Substations are useful start

Many network stability problems start at the substation level, therefore necessitating stability control within the distribution grids. Because of the rise and rise of behind-the-meter solar generation, extensive control of solar inverters is needed. In order to have the least impact on solar generation, smart control is required including the use of communication protocols such as IEEE2030.5 that can be employed to control inverter power and reactive voltage support. Extensive distribution grid monitoring including edge of grid is therefore imperative. In networks where some level of monitoring and control already exists, the concentration of monitoring and control should be at OLTC transformer-feeder link-voltage and reactive power controller level. The importance of maintaining inverter synchonisation stability requires that control of substation voltage angle is critical as all small-scale grid-tie inverters use voltage synchronisation in their phase lock loop (PLL) circuits. Without control of voltage angle, oscillation of voltage caused by inverters is not out of the question when behind-the-meter generation services most of day time demand.

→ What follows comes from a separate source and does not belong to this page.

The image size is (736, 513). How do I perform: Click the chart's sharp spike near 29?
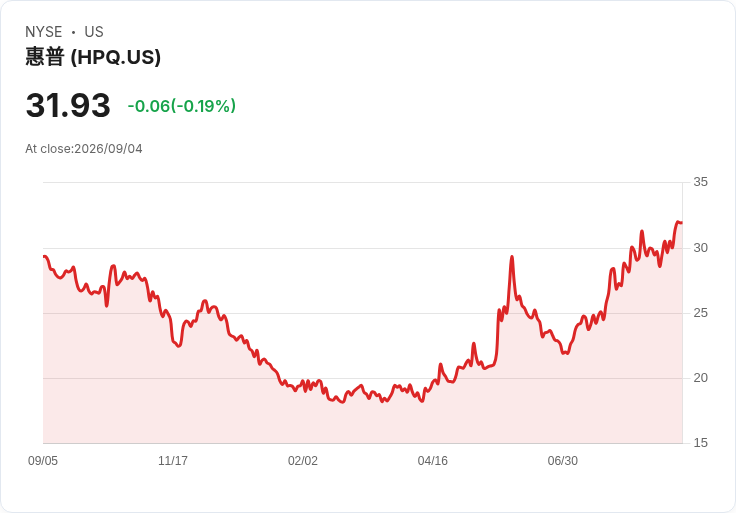[512, 257]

Weak links and marginal loss factors

Beyond substations, there are challenges that require more than monitoring and control as no amount of sophistication will solve the problems of weak remote energy zone links other than by upgrades. However, within the limitations of links with high resistance to reactive impedance ratios, monitoring will allow accurate, second-by-second loss calculation and that will help in generally providing better financial return for remote solar and wind farms than the largely arbitrarily set marginal loss factors. Using second-by-second power and reactive power monitoring across the remote area zone links, permits the actual second-by-second calculation of net delivered energy at a NEM delivery point. Furthermore, the data gathered at the solar or wind generation substation can provide insight into the most economical solution to connection problems, for example syncons versus static var compensators and assist in solving voltage oscillation problems as have occurred in Victoria’s North-West corner solar farms.

In considering the NEM of the near future, NEM-wide synchronised monitoring provides the basis for machine learning and ultimately AI control. Obviously, such a system doesn’t come about without very extensive data gathered over a couple of years as basis for trial designs and delegation into subsections, for example, using monitors with edge computation in substations to provide to the largest extent possible voltage and voltage angle control. This is probably the first control step that can be implemented in a short time. Security concerns for the network as a whole will require metallic servers and a high level of encryption, for example AES256.

Making a start

The NEM’s problem lies in the disparate ownerships of electrical assets and the multiple agencies that influence its operation, not to speak too much about political interference as well as ‘blue sky’ projections that appeal to electorates. This has made it nigh on impossible for sensible, contiguous monitoring as the very first step, to get any traction. However, the possibility exists for Queensland in that the State owns its generation transmission and distribution assets. From an investment aspect it is likely that costs for Queensland-wide monitoring as a first step would be small compared to potential future costs for upgrades to transmission and distribution assets that could be avoided through smart grid management. When considering AI, Queensland could become the World’s technology hub because as hard to believe as this might sound, the NEM is unique in the developed world—the most likely to exhibit all the ills of instability first as renewables continue to penetrate toward becoming the largest fraction of power in the national electricity system. Queensland’s technological power of its Universities combined with technologies already available and proven in the networks of South Africa’s ESKOM could be a unique combination and provide an exciting export opportunity to world markets.